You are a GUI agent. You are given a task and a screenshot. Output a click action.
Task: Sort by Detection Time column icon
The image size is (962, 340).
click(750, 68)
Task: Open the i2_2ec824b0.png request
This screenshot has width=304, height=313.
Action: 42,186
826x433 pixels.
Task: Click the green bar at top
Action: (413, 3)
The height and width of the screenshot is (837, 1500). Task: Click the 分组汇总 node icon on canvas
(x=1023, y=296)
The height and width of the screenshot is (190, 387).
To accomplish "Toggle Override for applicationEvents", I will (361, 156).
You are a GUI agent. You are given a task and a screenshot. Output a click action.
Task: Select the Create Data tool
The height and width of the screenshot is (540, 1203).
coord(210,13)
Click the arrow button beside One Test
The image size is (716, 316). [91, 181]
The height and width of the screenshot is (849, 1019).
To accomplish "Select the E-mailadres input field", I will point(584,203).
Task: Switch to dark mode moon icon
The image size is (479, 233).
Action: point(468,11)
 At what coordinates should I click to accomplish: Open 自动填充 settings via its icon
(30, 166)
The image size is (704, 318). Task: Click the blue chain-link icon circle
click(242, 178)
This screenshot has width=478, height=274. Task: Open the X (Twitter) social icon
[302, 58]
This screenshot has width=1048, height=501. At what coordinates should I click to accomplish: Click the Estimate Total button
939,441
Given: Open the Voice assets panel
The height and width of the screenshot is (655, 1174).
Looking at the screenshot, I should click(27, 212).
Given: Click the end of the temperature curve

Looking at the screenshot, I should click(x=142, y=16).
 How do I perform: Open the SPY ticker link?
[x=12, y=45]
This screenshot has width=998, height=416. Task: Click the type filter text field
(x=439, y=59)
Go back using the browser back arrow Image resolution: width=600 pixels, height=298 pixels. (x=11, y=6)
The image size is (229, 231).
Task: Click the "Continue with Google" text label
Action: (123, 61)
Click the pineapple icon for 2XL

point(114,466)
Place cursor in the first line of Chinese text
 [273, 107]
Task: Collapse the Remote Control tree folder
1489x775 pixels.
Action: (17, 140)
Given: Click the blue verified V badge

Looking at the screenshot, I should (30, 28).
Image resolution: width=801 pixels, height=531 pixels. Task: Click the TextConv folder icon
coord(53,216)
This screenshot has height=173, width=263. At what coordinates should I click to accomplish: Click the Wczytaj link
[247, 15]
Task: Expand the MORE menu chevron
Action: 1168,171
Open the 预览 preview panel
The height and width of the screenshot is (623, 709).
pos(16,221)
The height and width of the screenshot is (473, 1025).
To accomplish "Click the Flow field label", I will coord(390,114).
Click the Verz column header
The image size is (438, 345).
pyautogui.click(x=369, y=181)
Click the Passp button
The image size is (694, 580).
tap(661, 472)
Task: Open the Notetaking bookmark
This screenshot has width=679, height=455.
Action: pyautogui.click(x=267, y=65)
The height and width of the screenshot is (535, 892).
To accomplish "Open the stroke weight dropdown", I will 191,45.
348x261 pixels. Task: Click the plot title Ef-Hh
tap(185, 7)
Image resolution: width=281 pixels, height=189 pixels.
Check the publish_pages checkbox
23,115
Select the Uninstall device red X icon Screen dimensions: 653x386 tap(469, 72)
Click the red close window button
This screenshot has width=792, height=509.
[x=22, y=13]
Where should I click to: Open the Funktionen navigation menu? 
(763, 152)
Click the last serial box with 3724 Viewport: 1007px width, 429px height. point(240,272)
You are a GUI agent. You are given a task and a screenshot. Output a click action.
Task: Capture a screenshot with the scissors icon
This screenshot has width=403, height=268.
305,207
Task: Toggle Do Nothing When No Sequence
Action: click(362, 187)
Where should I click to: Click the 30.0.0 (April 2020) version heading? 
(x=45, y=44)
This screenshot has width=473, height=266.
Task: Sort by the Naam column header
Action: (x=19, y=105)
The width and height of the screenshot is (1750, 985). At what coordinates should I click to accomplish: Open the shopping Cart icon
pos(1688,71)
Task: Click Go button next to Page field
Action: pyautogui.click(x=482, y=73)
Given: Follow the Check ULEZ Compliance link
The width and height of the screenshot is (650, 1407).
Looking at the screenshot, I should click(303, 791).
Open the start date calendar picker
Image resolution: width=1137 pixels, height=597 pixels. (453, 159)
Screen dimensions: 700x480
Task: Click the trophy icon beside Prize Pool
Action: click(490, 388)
□ □ □ □
Please write out all of the lines above again, substituting "interface agent" for "GUI agent" wherever it occurs and leaving everything else unchanged.

RESULT OF THIS TASK
You are a interface agent. You are given a task and a screenshot. Output a click action.
Task: Sort by Detection Time column icon
The image size is (962, 340).
click(750, 68)
Task: Open the i2_2ec824b0.png request
This screenshot has width=304, height=313.
Action: 42,186
826x433 pixels.
Task: Click the green bar at top
Action: (413, 3)
The height and width of the screenshot is (837, 1500). Task: Click the 分组汇总 node icon on canvas
(x=1023, y=296)
The height and width of the screenshot is (190, 387).
To accomplish "Toggle Override for applicationEvents", I will (361, 156).
You are a interface agent. You are given a task and a screenshot. Output a click action.
Task: Select the Create Data tool
The height and width of the screenshot is (540, 1203).
coord(210,13)
Click the arrow button beside One Test
The image size is (716, 316). [91, 181]
The height and width of the screenshot is (849, 1019).
To accomplish "Select the E-mailadres input field", I will point(584,203).
Task: Switch to dark mode moon icon
The image size is (479, 233).
Action: point(468,11)
 At what coordinates should I click to accomplish: Open 自动填充 settings via its icon
(30, 166)
The image size is (704, 318). Task: Click the blue chain-link icon circle
click(242, 178)
This screenshot has width=478, height=274. Task: Open the X (Twitter) social icon
[302, 58]
This screenshot has width=1048, height=501. At what coordinates should I click to accomplish: Click the Estimate Total button
939,441
Given: Open the Voice assets panel
The height and width of the screenshot is (655, 1174).
Looking at the screenshot, I should click(27, 212).
Given: Click the end of the temperature curve

Looking at the screenshot, I should click(x=142, y=16).
 How do I perform: Open the SPY ticker link?
[x=12, y=45]
This screenshot has width=998, height=416. Task: Click the type filter text field
(x=439, y=59)
Go back using the browser back arrow Image resolution: width=600 pixels, height=298 pixels. (x=11, y=6)
The image size is (229, 231).
Task: Click the "Continue with Google" text label
Action: (123, 61)
Click the pineapple icon for 2XL

point(114,466)
Place cursor in the first line of Chinese text
 [273, 107]
Task: Collapse the Remote Control tree folder
1489x775 pixels.
Action: (17, 140)
Given: Click the blue verified V badge

Looking at the screenshot, I should (30, 28).
Image resolution: width=801 pixels, height=531 pixels. Task: Click the TextConv folder icon
coord(53,216)
This screenshot has height=173, width=263. At what coordinates should I click to accomplish: Click the Wczytaj link
[247, 15]
Task: Expand the MORE menu chevron
Action: 1168,171
Open the 预览 preview panel
The height and width of the screenshot is (623, 709).
pos(16,221)
The height and width of the screenshot is (473, 1025).
To accomplish "Click the Flow field label", I will coord(390,114).
Click the Verz column header
The image size is (438, 345).
pyautogui.click(x=369, y=181)
Click the Passp button
The image size is (694, 580).
tap(661, 472)
Task: Open the Notetaking bookmark
This screenshot has width=679, height=455.
Action: pyautogui.click(x=267, y=65)
The height and width of the screenshot is (535, 892).
To accomplish "Open the stroke weight dropdown", I will 191,45.
348x261 pixels. Task: Click the plot title Ef-Hh
tap(185, 7)
Image resolution: width=281 pixels, height=189 pixels.
Check the publish_pages checkbox
23,115
Select the Uninstall device red X icon Screen dimensions: 653x386 tap(469, 72)
Click the red close window button
This screenshot has width=792, height=509.
[x=22, y=13]
Where should I click to: Open the Funktionen navigation menu? 
(763, 152)
Click the last serial box with 3724 Viewport: 1007px width, 429px height. point(240,272)
You are a interface agent. You are given a task and a screenshot. Output a click action.
Task: Capture a screenshot with the scissors icon
This screenshot has width=403, height=268.
305,207
Task: Toggle Do Nothing When No Sequence
Action: click(362, 187)
Where should I click to: Click the 30.0.0 (April 2020) version heading? 
(x=45, y=44)
This screenshot has width=473, height=266.
Task: Sort by the Naam column header
Action: (x=19, y=105)
The width and height of the screenshot is (1750, 985). At what coordinates should I click to accomplish: Open the shopping Cart icon
pos(1688,71)
Task: Click Go button next to Page field
Action: pyautogui.click(x=482, y=73)
Given: Follow the Check ULEZ Compliance link
The width and height of the screenshot is (650, 1407).
Looking at the screenshot, I should click(303, 791).
Open the start date calendar picker
Image resolution: width=1137 pixels, height=597 pixels. (453, 159)
Screen dimensions: 700x480
Task: Click the trophy icon beside Prize Pool
Action: click(490, 388)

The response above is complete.